A sentença será obscura quando contém algum passo cujo sentido seja ininteligível e será ambígua quando alguma passagem se preste a interpretações diferentes.
“Num caso não se sabe o que o juiz quis dizer; no outro hesita-se entre dois sentidos diferentes e porventura opostos. É evidente que, em última análise, a ambiguidade é uma forma especial de obscuridade.
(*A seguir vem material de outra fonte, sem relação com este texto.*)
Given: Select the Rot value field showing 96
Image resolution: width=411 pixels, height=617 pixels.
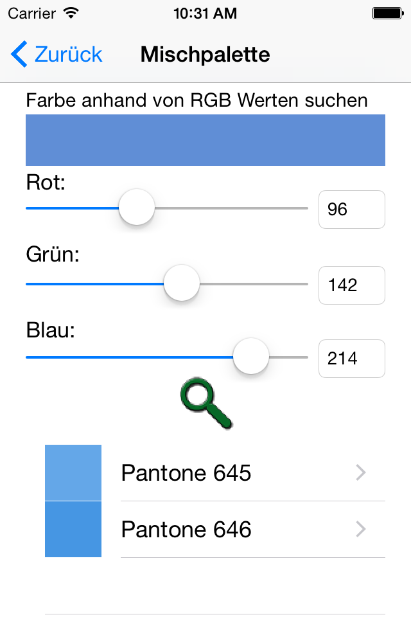Looking at the screenshot, I should click(x=351, y=210).
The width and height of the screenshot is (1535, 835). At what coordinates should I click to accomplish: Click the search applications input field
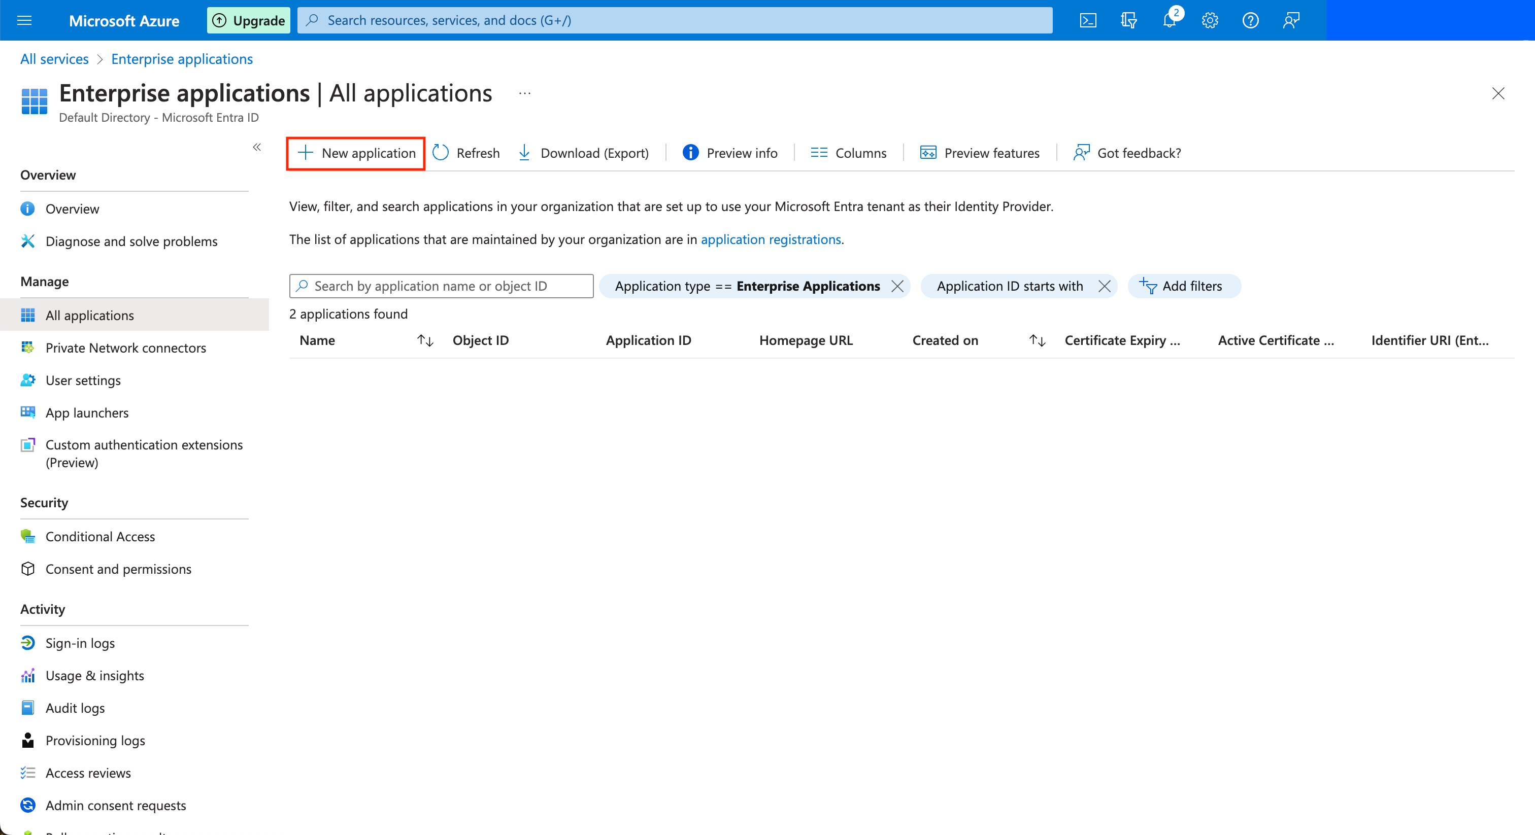(x=441, y=286)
Se determinado passo da sentença é susceptível de duas interpetrações diversas, não se sabe, ao certo, qual o pensamento do juiz.” (1)
Feitas estas considerações e compulsada a sentença recorrida resulta, a nosso ver, evidente que ocorre a apontada ambiguidade, tanto quanto é certo que, a julgar procedente a invocada exceção dilatória inominada de falta de condição de procedibilidade da ação, por não ter a autora arredado os demais sócios com direito de preferência na dita cessão de quota, o tribunal a quo acabou por não determinar a consequência lógica dai adveniente, que neste caso resultaria necessariamente com a absolvição das rés da instância (art. 278º, n.º 1, al. e), do C. P. Civil).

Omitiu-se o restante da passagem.